Tesla Reclaims $300 Amid Bullish Outlook, But Faces New Risks
Tesla (Nasdaq: TSLA) is among the standout performers today, gaining nearly 3% and surpassing the $300 per share mark. The electric vehicle giant received a major vote of confidence from Morgan Stanley, which named it a “top pick” among auto stocks and assigned a bullish $430 price target—implying a 50% upside. The surge in Tesla’s stock has also propelled CEO Elon Musk’s net worth to approximately $351 billion, reinforcing his position as one of the world’s wealthiest individuals.
Tesla shares rose another 2% on Monday after Morgan Stanley reinstated its “top pick” status, emphasizing the company’s artificial intelligence and robotics initiatives as key drivers of future growth. Analyst Adam Jonas, a longtime Tesla bull, noted that Tesla’s current stock slump may present an attractive entry point. Jonas believes that Tesla’s expansion into “embodied AI” and its upcoming robotaxi service in June 2025 could be major catalysts.
Embodied AI refers to artificial intelligence that interacts with and learns from the physical world using sensors to refine its machine-learning process. Tesla’s AI-driven initiatives, including the Optimus humanoid robot and lower-priced vehicle launches expected later this year, are seen as critical to the company’s long-term success.
Despite the bullish outlook, Tesla faces growing challenges. Sales plunged 45% in Europe in January, even as overall EV sales in the region grew. Reports also indicate falling sales in California, Tesla’s largest U.S. market, along with the company’s first annual global sales decline last year. Furthermore, concerns are mounting that Musk’s increasing political involvement could be damaging Tesla’s brand image in the U.S. and Europe.
Tesla stock recently broke below key support levels in the $325-$360 range and dipped under the $300 mark. On Friday, shares hit a fresh three-month low at $273.60 but rebounded to close with a 3.9% gain. Now, TSLA is battling to hold above its 200-day moving average, a crucial technical level for investors.
Palantir Surges on Government Contract Momentum
Palantir Technologies (Nasdaq: PLTR) is another big gainer today, climbing over 4% to approach $90 per share. The stock is rising after investment bank Wedbush reiterated its bullish stance on the AI-driven data analytics firm.
Wedbush analysts, led by Dan Ives, believe Palantir is well-positioned to secure increased revenue from the federal government over the next year, despite Washington’s cost-cutting efforts. The firm maintains an Outperform rating on Palantir with a $120 price target, signaling significant upside potential.

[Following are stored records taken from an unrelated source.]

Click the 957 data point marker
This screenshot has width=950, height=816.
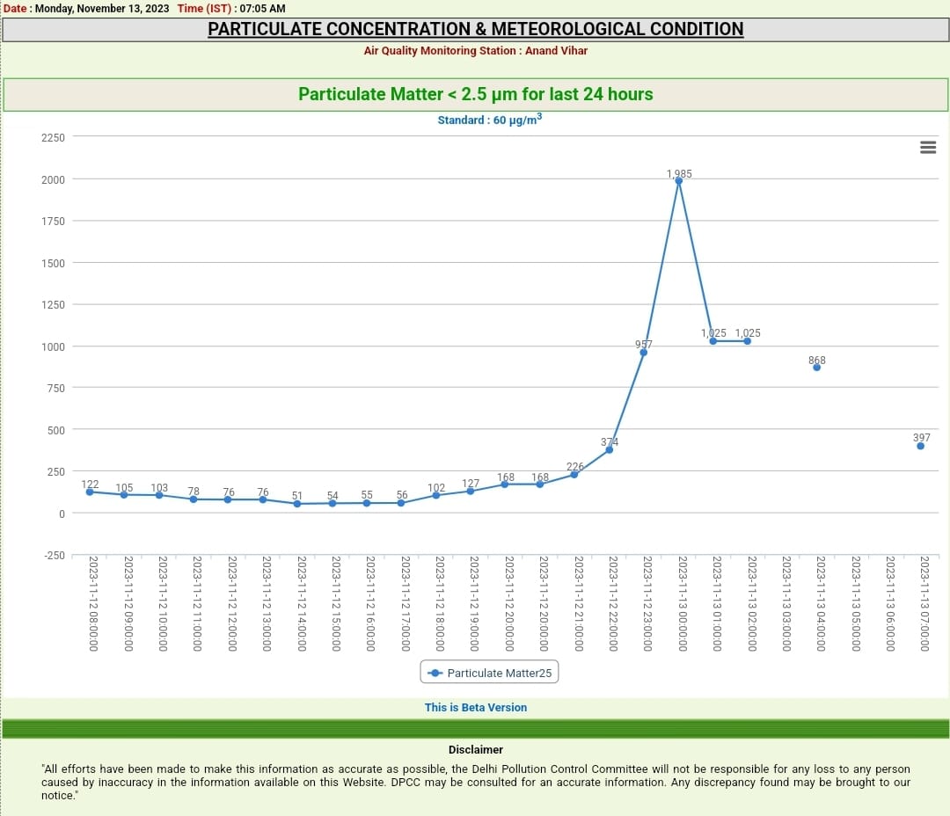pos(644,353)
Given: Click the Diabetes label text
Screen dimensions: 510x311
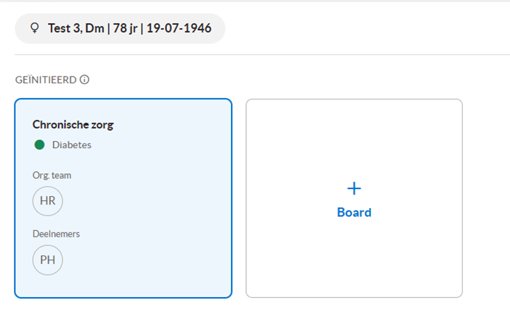Looking at the screenshot, I should [72, 145].
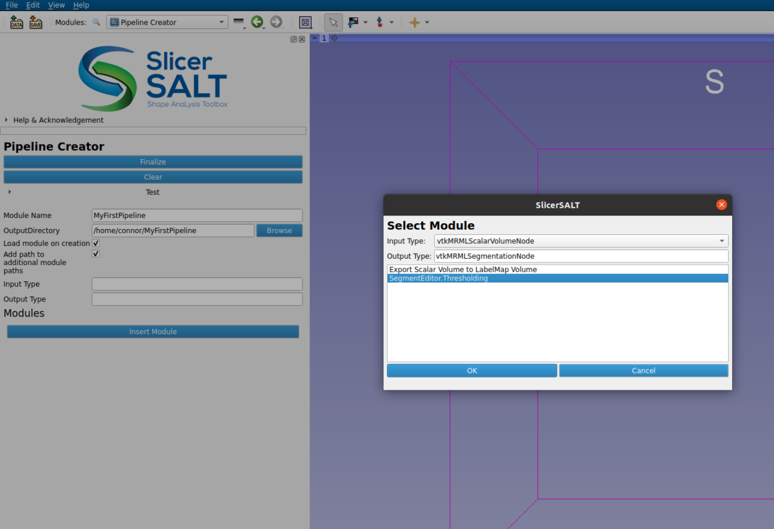This screenshot has height=529, width=774.
Task: Navigate back using the green history arrow
Action: click(x=258, y=21)
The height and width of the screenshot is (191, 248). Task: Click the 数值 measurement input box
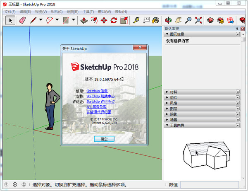pos(209,184)
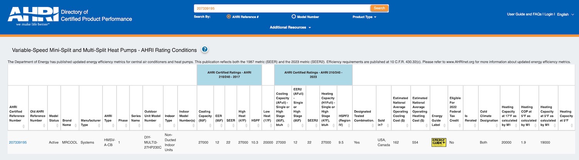Open the yellow Energy Guide label icon
The width and height of the screenshot is (579, 160).
438,142
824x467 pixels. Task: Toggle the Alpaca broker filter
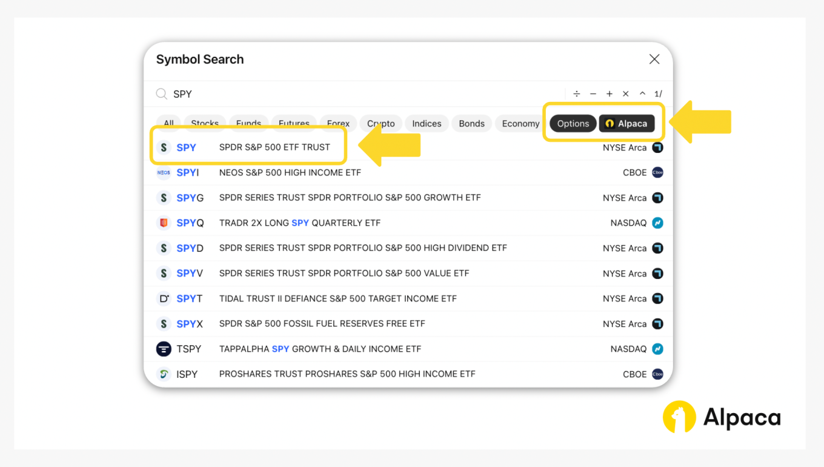click(626, 124)
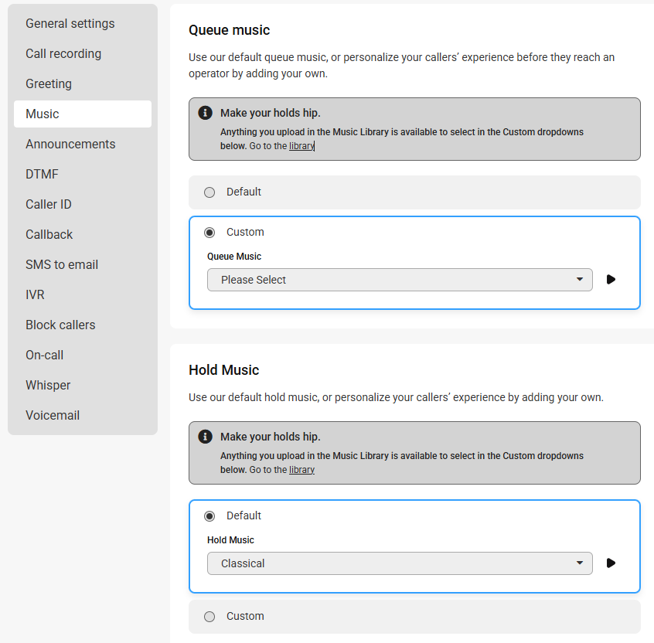Image resolution: width=654 pixels, height=643 pixels.
Task: Click the info icon in Queue music notice
Action: click(205, 113)
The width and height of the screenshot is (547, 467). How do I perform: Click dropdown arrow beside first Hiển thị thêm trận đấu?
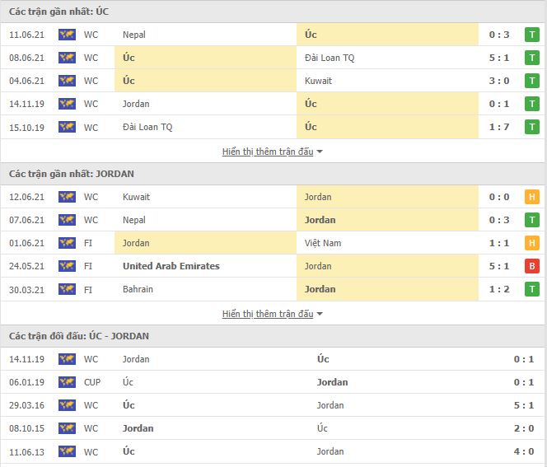click(x=320, y=152)
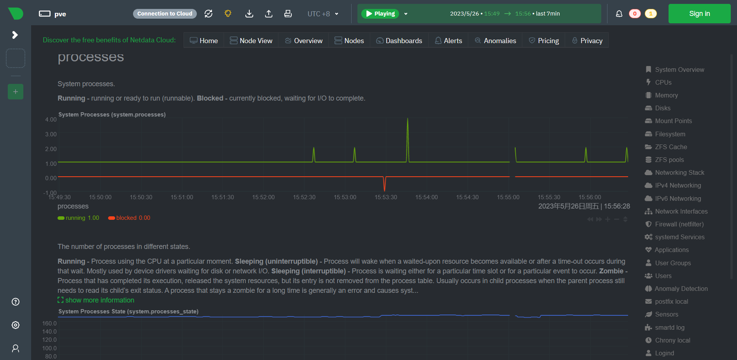737x360 pixels.
Task: Open the help question mark icon
Action: click(x=16, y=302)
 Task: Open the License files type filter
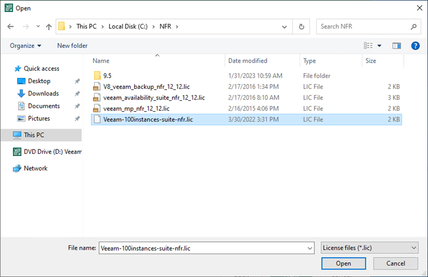[369, 248]
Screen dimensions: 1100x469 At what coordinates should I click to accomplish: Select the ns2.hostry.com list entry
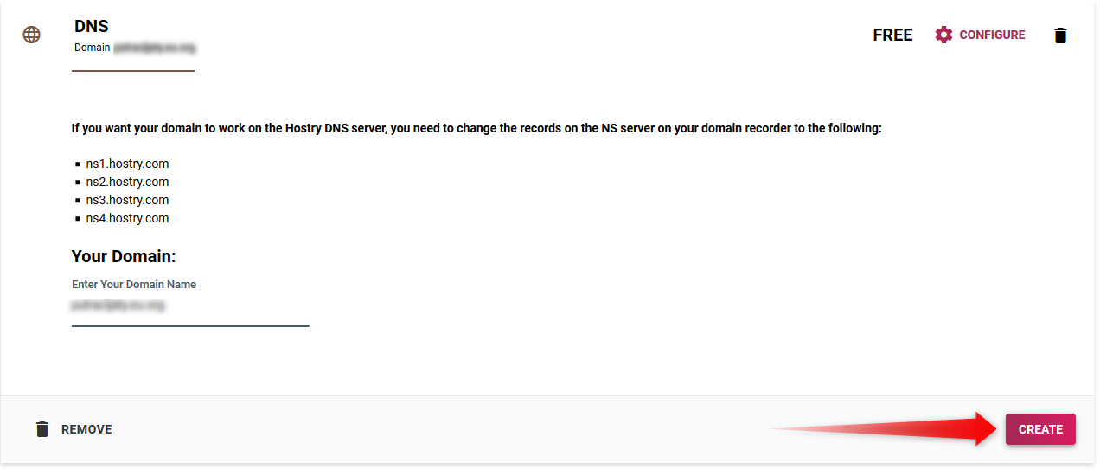(127, 182)
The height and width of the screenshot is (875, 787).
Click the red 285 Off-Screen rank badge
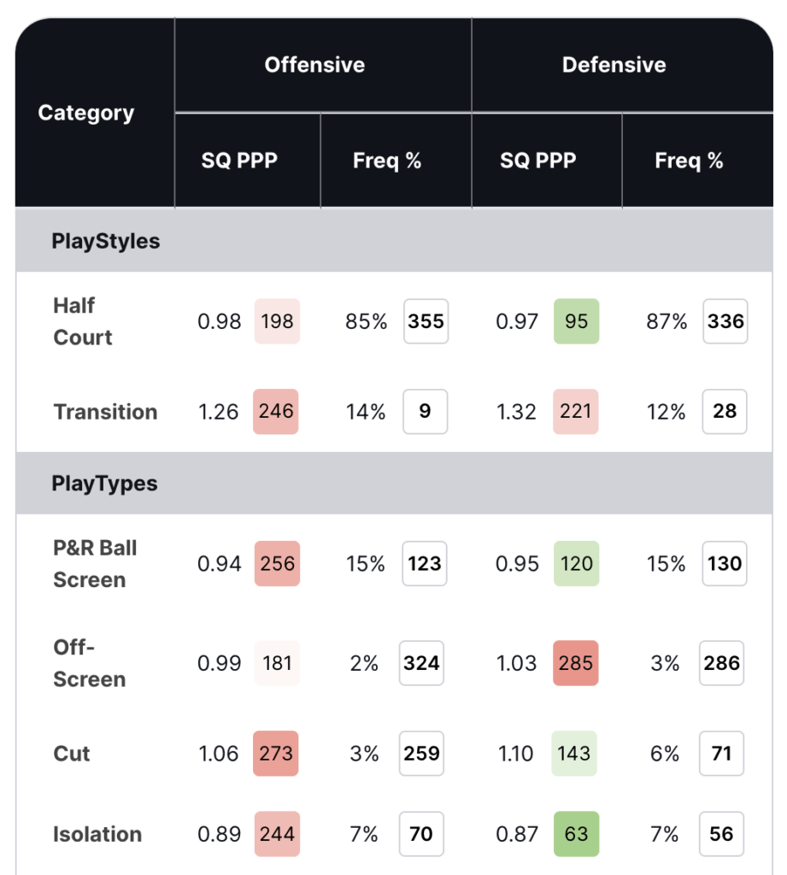coord(576,663)
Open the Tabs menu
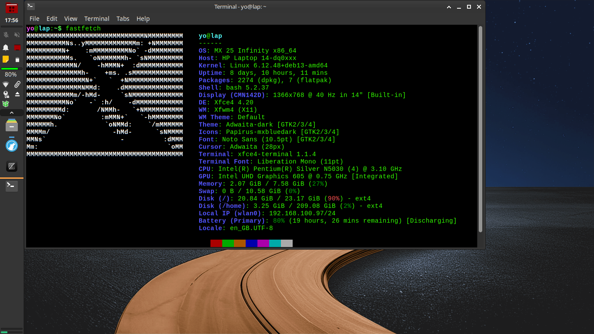 tap(123, 19)
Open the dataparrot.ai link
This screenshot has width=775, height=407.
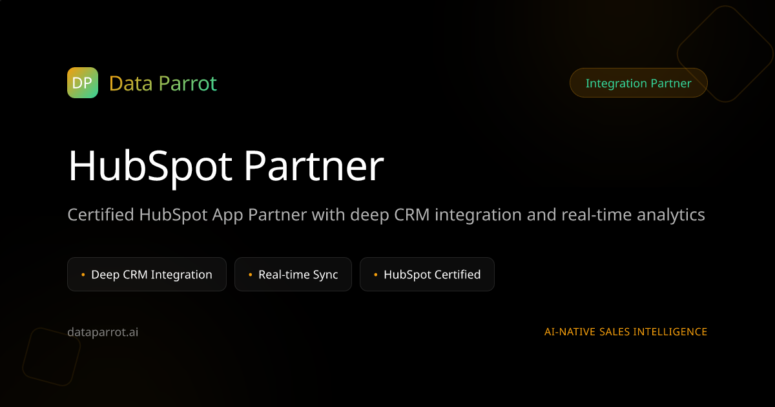click(102, 332)
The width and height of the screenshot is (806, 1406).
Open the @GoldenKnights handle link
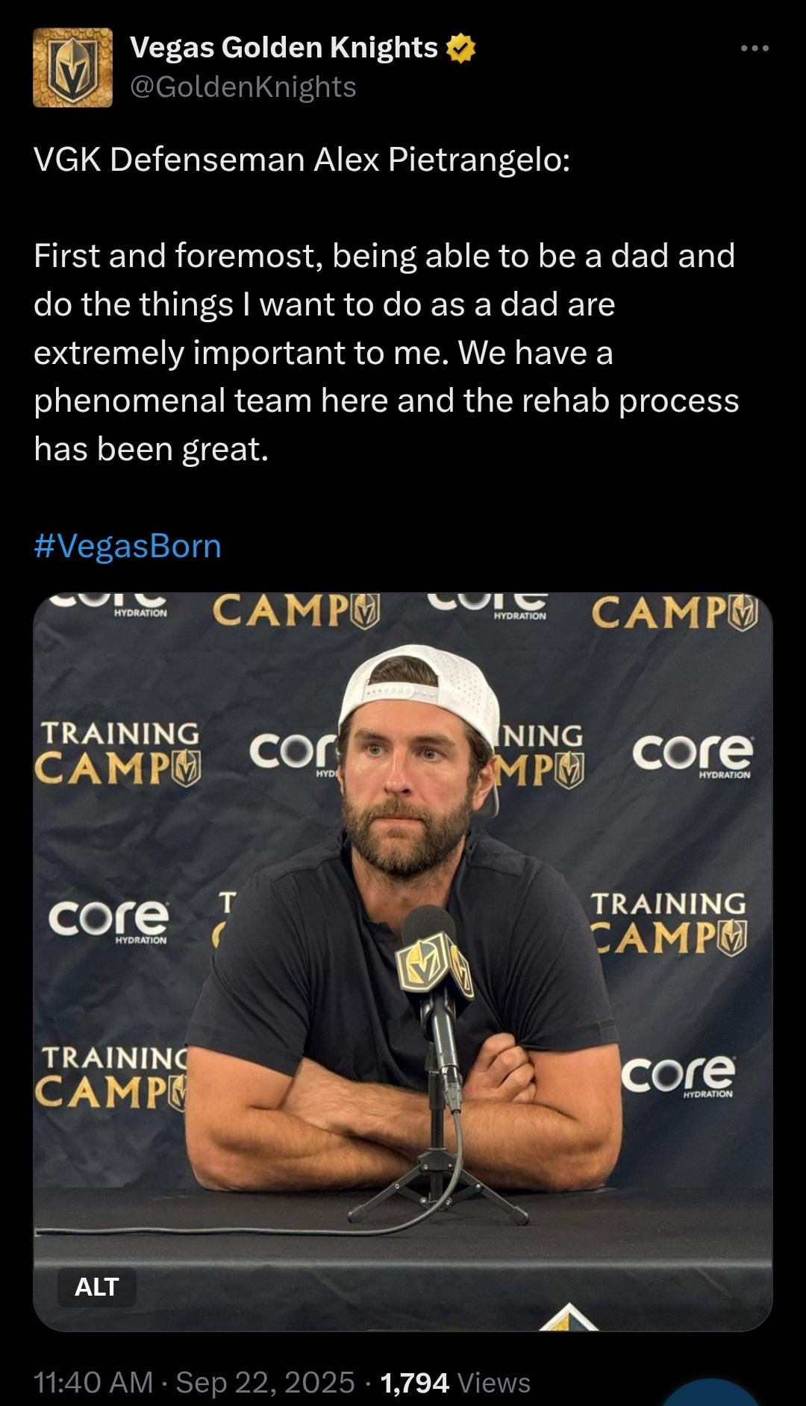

According to Wedbush, Palantir’s AI-focused solutions align with high-priority government initiatives, particularly within the Department of Defense. The bank expects Palantir to gain more contracts and budget allocations from various government agencies, reinforcing its dominance in the AI and cybersecurity sectors.
Analysts anticipate Palantir’s earnings per share to grow from $0.41 in 2024 to $0.56 this year. However, the stock remains expensive, trading at a forward price-to-earnings ratio of 147x.
Meta Platforms Expands AI Ambitions
Meta Platforms (Nasdaq: META) is extending its recent rally as news emerges about its upcoming AI-powered app. The tech giant is reportedly preparing to launch a standalone artificial intelligence application to compete directly with OpenAI’s ChatGPT and Google’s Gemini in 2025. The move signals Meta’s deeper commitment to the AI space, further positioning itself as a key player in the rapidly evolving sector.
As investors navigate through today’s market swings, the divergence between tech giants highlights the ongoing battle for dominance in AI, EVs, and enterprise analytics. With market sentiment shifting rapidly, all eyes remain on the Federal Reserve, macroeconomic data, and corporate earnings to gauge the next big move.